Through the looking glass:
Today's processor design techniques include RISC, Superscalar, VLIW and SIMD. Each of these techniques enable designers to get more out of their silicon by squeezing down cycle logic, executing instructions in parallel, or multiplying the number of operations a single instruction can execute respectively. The trick is to get more done in the same amount of clock time.
RISC In classic RISCs, the trick was to squeeze down the register-to-ALU-to register cycle for higher execution speeds. One way to get it faster was to simplify the logic: to simplify the instruction set, use fixed multi-word addressing, use a Load/Store architecture (operate only on registers), pipelining to sequentially stage execution (enabling the next instruction to start before the current one finished), and use fixed instruction words. These design techniques enabled RISCs to run faster than the older CISC (complex instruction set computer) processors.
Superscalar The next step to up RISC performance was adding superscalar execution. Superscalar designs can issue more than one RISC instruction per cycle, using multiple execution units to execute multiple instructions in parallel. For example, many RISCs can issue and execute an integer and a floating-point instruction in parallel. But superscalar design techniques ran into some natural limits, namely that the more instructions you issue, the more intermediate stuff you have to hold in case something goes wrong, such as having to take a branch, which negates the instructions that follow it in sequence. Superscalar has settled out into implementations that can issue 2,3 or 4 instructions in parallel.
VLIW Some new design techniques have evolved from RISC. These include VLIW and SIMD. VLIW (very long instruction word) implementations are a relatively successful attempt to bypass the problems of superscalar RISC. VLIW is very like RISC superscalar; both techniques issue a number of RISC instructions. The difference is that RISC superscalar does it dynamically in hardware, deciding which instructions to issue and to handle intermediate scheduling problems. VLIW lets the compiler handle the scheduling, with the hardware receiving and issuing a block of RISC instructions.

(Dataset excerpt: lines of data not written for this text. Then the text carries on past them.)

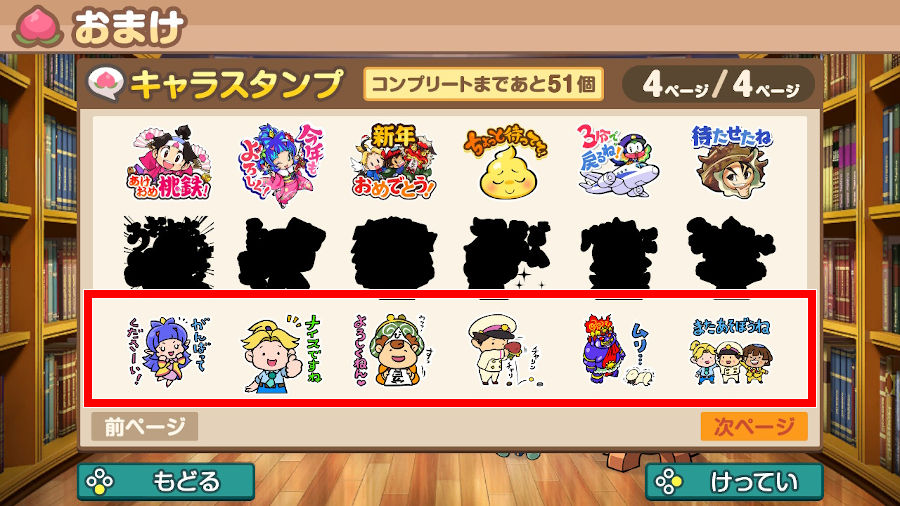
Task: Click the もどる back button
Action: [166, 481]
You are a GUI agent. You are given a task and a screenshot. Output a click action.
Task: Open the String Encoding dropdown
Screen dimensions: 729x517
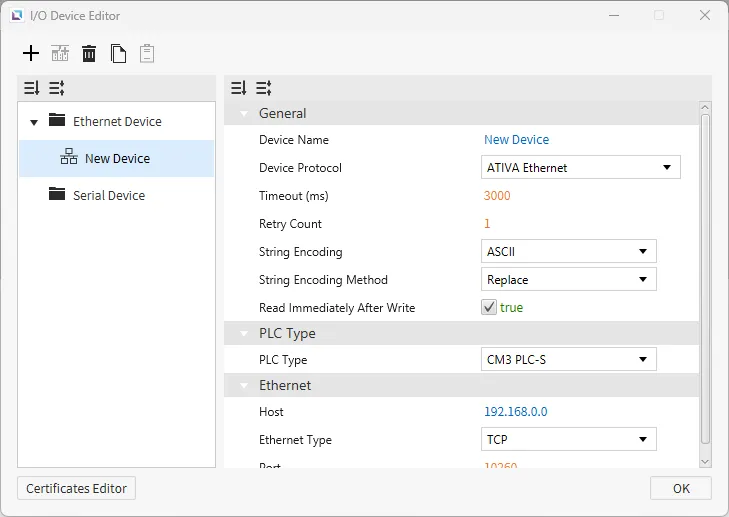[568, 252]
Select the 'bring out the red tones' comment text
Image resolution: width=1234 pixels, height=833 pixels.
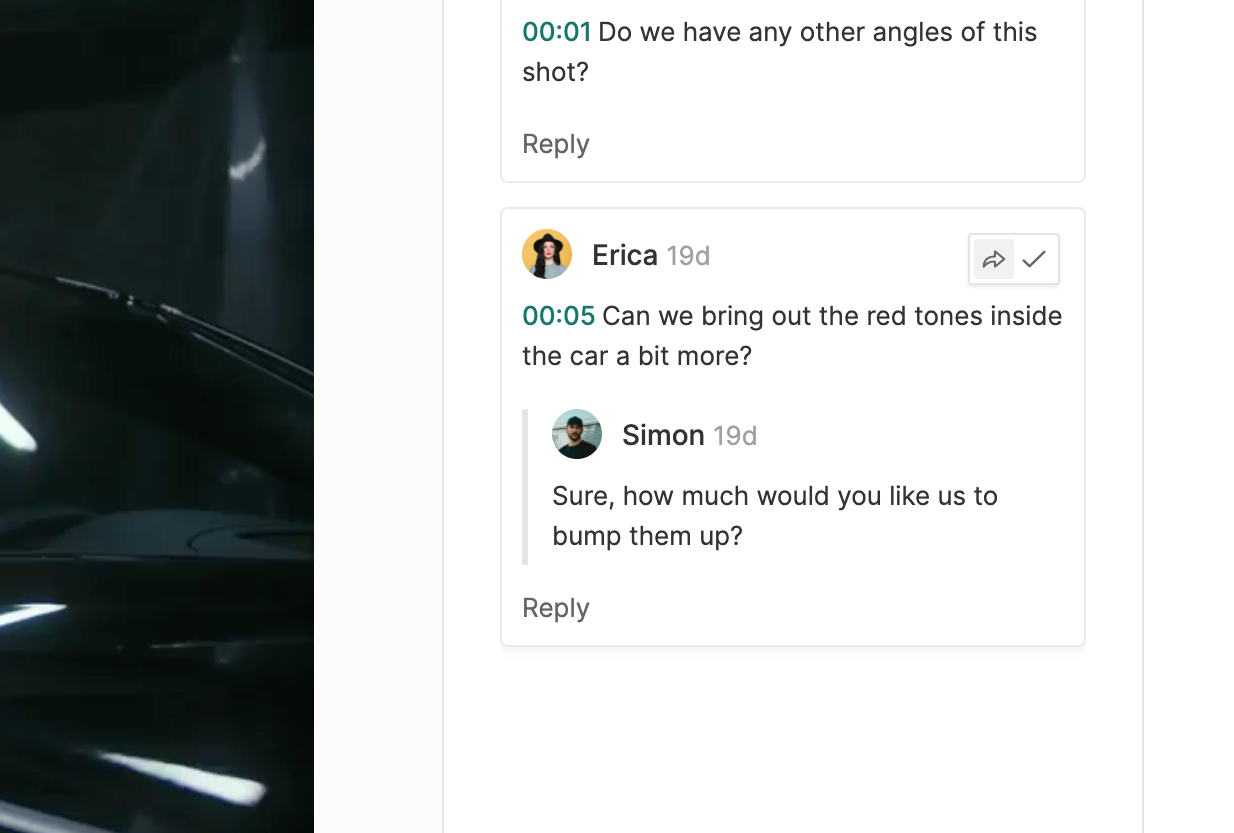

SIMD It turns out that SIMD (single instruction, multiple data) has been around a long time. It means that a single instruction controls the operation on multiple data elements. For example, an ADD instruction causes n units to do an add. SIMD have proved to be a very powerful mechanism, especially for 8-, 16-bit, and 32-bit DSP and graphics operations done on large register words. SIMD was a natural extension for floating-point units in RISC and the X86 PC processors. Originally pioneered by Sun for its SPARC and picked up by Intel for its Pentium, SIMD enables one instruction to be applied to multiple fields in a floating-point register word. For a 64-bit word, that can be 8 8-bit adds, 4 16-bit adds, or 2 32-bit adds, delivering a 8x, 4x or 2x speedup. SIMD has now been extended to other architectures and designs: Motorola's PowerPC G4 implements a 128-bit vector engine co-processor with a G3 PPC core. The latest SIMD designs are moving to a separate 128-bit vector unit instead of the earlier 64-bit Floating-Point Execution Units.
(by techonline2000, revised and updated by Bernhard Kockoth embeddedexpert.com 2008)
Embedded Expert 2017 - Alle Marken, Warenzeichen und Handelsnamen sind Eigentum der jeweiligen Inhaber.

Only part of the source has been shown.